Dr. Burnett, a noted specialist on mental and nervous diseases, testified that he examined plaintiff and that he "found outside of his general nervous disturbance and his exhaustion and weakness, a trouble in his left hip, where it connects onto the lower end of the spinal column, at the level of what we call the sacrum, that is, the large bone that the spinal column rests on, the last joint of the spinal column resting upon this so-called sacral bone, which is between the two hip bones. That is, that something had occurred to him that would seem to be traumatic in character." He further testified that some of the muscles of his leg were paralyzed, shrunken, and had become flat and dropped down; and that the chances for his recovery were not good.

Dr. Frank Wright testified and in a general way corroborated the evidence of the other doctors. Plaintiff himself, as well as others, testified as to his good health before he received the injury. Among other matters, plaintiff stated that since his injury he was subject to fainting spells.

The defendant introduced evidence tending to show that the cause of the car getting beyond the control of the motorman was the accumulation of leaves on the track, and that its motorman did all he could under the circumstances to avoid injury to its passengers. Defendant also introduced evidence tending to show that plaintiff had been sick before he received his injury. Miss Elwell testified that she had worked for him at one time and that he was very sick on one occasion while in his office and had to be carried home; that she had seen him frequently since but had not noticed that he looked so badly as he had for the last few days before the trial.

Problems and tasks:
A) Summarize the testimony excerpt above in two sentences.
B) Please pick up the testimony excerpt above after its final sentence and continue it for a few more sentences.

Provided material:
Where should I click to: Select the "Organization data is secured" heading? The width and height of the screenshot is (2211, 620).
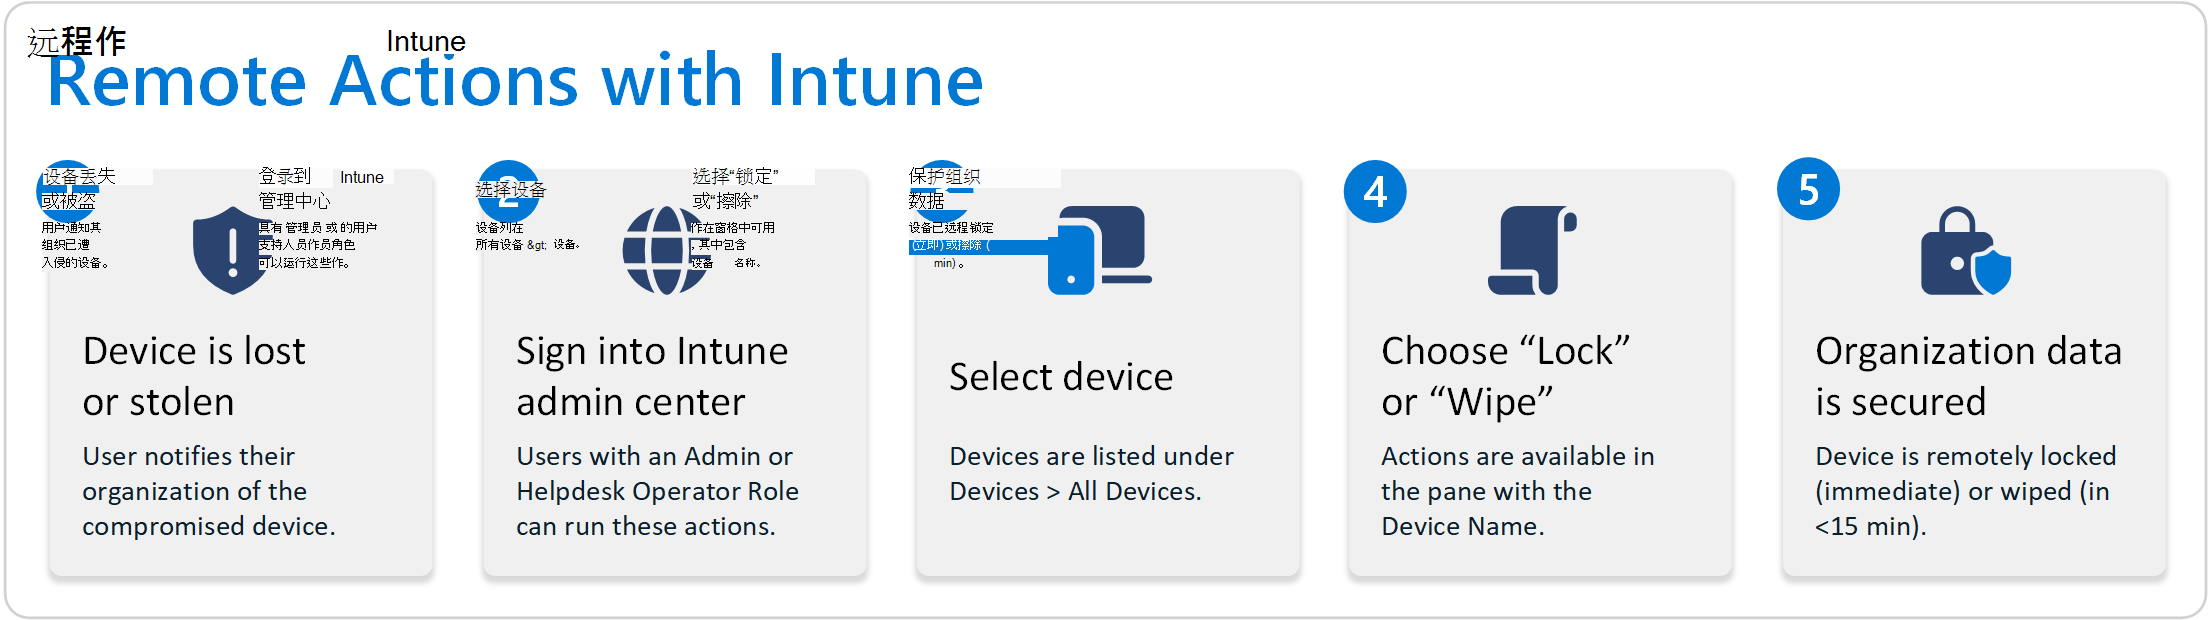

Solved problems:
A) Dr. Burnett testified that the plaintiff had a traumatic-seeming trouble in his left hip at the level of the sacrum, paralyzed and shrunken leg muscles, and poor chances of recovery; Dr. Frank Wright generally corroborated the other doctors, and the plaintiff and others testified to his good health before the injury and to fainting spells since. The defendant offered evidence that leaves on the track caused the car to get beyond the motorman's control, that the motorman did all he could, and that the plaintiff had been sick before the injury, including Miss Elwell's account of his being carried home from his office.

B)
Mr. Lowrance, another lawyer, testified that he saw plaintiff when he was very sick; that he was brought into witness's office where he remained all day and was then taken home. This was the same occasion referred to by the former witness, Miss Elwell; that he had seen him occasionally since his injury and did not notice any difference in his appearance. Other witnesses testified that they had not noticed any difference in plaintiff's appearance since his injury and the time prior thereto.

The jury returned a verdict for plaintiff in the sum of $ 12,500. The defendant moved for a new trial. Among the grounds therefore was the following: "Because of newly discovered evidence that plaintiff was, before and after the time when he alleges he was injured on October 19, 1908 suffering from an incurable disease which caused him to have the fainting spells and nervous prostration testified to by him as the result of injuries he alleged he received on said occasion; that the newly discovered evidence will show that plaintiff's health was not, as he claimed, perfect, prior to said October 19, 1908, but that his health was poor; that he required the services of physicians; that on the 5th day of December, 1907, he had Dr. Roger B. Brewster, a physician, . . . treat him, not for...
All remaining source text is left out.